Kojo, and I agree with him, prefers Fanon’s invocation of the ethopoetic cores of lived experience in Africa and the Caribbean in combat against persisting forms of external and internal colonialism that intersect the struggle for rights. Speaking of the demand that the French imposed upon Algerian fighters, which the colonisers proclaimed and denounced as criminal ‘terrorists,’ that the fighters demonstrate moral constancy by confessing their deeds to the institution, Fanon observed: ‘But how can we not remark that these different attitudes postulate a reciprocal and prior recognition of the group by the individual and of the individual by the group? … All this once again presupposes the group’s homogeneity.’[7]
The point is, of course, not to founder in the poetry of the ‘law of the jungle’ so dear to novelists and Hobbesians.
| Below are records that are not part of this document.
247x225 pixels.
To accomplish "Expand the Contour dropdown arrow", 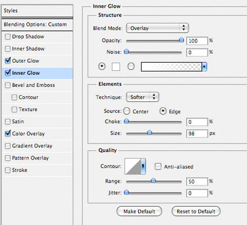I will [143, 166].
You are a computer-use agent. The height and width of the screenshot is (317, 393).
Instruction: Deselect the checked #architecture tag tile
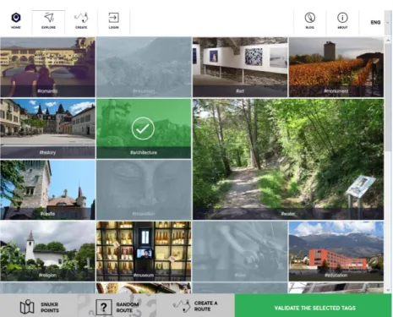coord(144,128)
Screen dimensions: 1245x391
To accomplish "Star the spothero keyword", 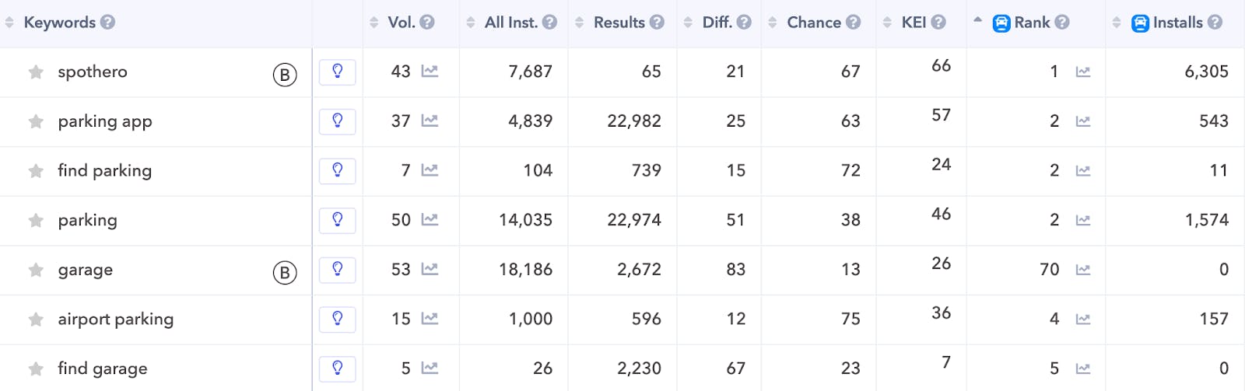I will (36, 72).
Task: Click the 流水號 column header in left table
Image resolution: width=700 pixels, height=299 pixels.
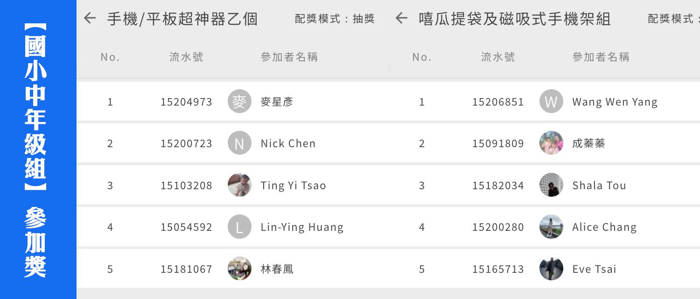Action: 186,57
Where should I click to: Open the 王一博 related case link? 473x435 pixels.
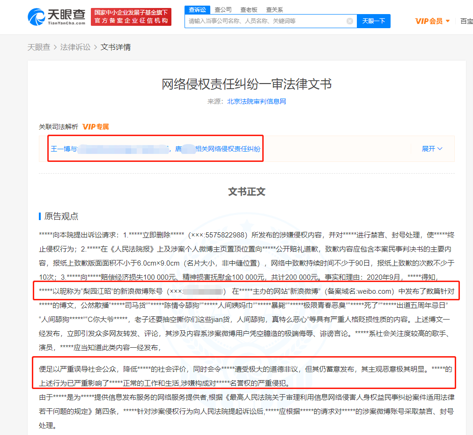(x=155, y=149)
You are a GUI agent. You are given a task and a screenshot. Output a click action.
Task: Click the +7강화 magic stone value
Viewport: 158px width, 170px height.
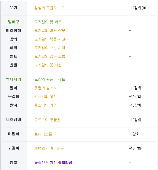[134, 134]
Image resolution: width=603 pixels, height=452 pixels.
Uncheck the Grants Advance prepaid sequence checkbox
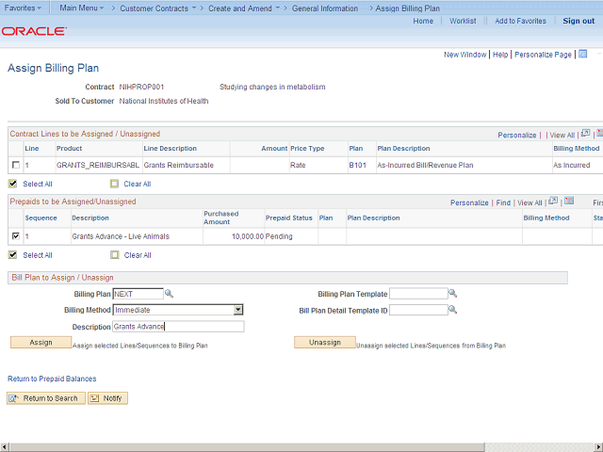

But to recognise that the idea of ‘Global Britain’ in the aftermath of the (denied) empire is an attempt to reimpose and sustain the reign of terror ‘by recreating the system of the unipolar group.’ That is, to me, Kojo’s lesson. His gift. And we become better for it.
[1] Clauida Rankine, Don’t let me Be Lonely. An American Lyric (London: Penguin, 2004) 130-1 citing Paul Celan. The line continues: ‘Or one meaning of here is “In this world, in this life, on earth. In this place or position, indicating the presence of,” or in other words, I am here.
[2] Frantz Fanon, ‘Parallel Hands,’ Alienation and Freedom (London & New York: Bloomsbury, 2018) 163.
[3] Kojo Koram, ‘Introduction: Seeing the Boomerang’, Uncommon Wealth. Britain and the Aftermath of Empire (London: John Murray/Hachette UK, 2022) 6 citing Aimé Césaire’s Discourse on Colonialism (41) to clarify his standpoint in the book as a kind of visual anthropology, a way of seeing.
[4] Kojo Koram, Uncommon Wealth, 217-8 and 219-20 invoking the ‘boomerang’ trope in the conclusion.
[5] Edgar Garcia, Signs of the Americas. A Poetics of Pictography, Hyerogliphs and Khipu (Chicago: The University of Chicago Press, 2020) 192 citing Julia Kristeva, among others. See also, Frantz Fanon, Alienation and Freedom, 408 on French medical psychiatry of North Africans racializing conceptions that criticise the absolutisation of the ‘self’ (or ‘affixed’ dialectics) as ‘lack of synthesis.’ Contrast such psycho-geographical racist concepts with what indigenous thinkers call transmotion, which is a rearticulation of self-determination meaning ‘the ability of the vision to move in imagination and the substantive rights of motion in native communities.’ See on this, Gerald Vizenor, Fugitive Poses. Native American Indian Scenes of Absence and Presence (Lincoln: University of Nebraska Press, 2000) 182.
[6] Frantz Fanon, ‘Conducts of Confession in North Africa (2)’, in Alienation and Freedom (London & New York: Bloomsbury, 2018) 414, citing Henri Bergson, Les Deux Sources de la morale et la religion (Paris: Felix Alcan, 1932 and PUF, 1941) 11. Also, Drucilla Cornell, ‘Derrida’s Negotiations as a Technique of Liberation’, in Discourse. Journal for Theoretical Studies in Media and Culture, 39.2, Special issue edited by O. Guardiola-Rivera (Wayne State University Press, Spring 2017) 195-215 at 196, citing Jacques Derrida, Negotiations: Interventions and Interviews, 1971-2001 (Stanford, Cal/: Stanford University Press, 2002) 25-26.
[7] Frantz Fanon, Alienation and Freedom, 414.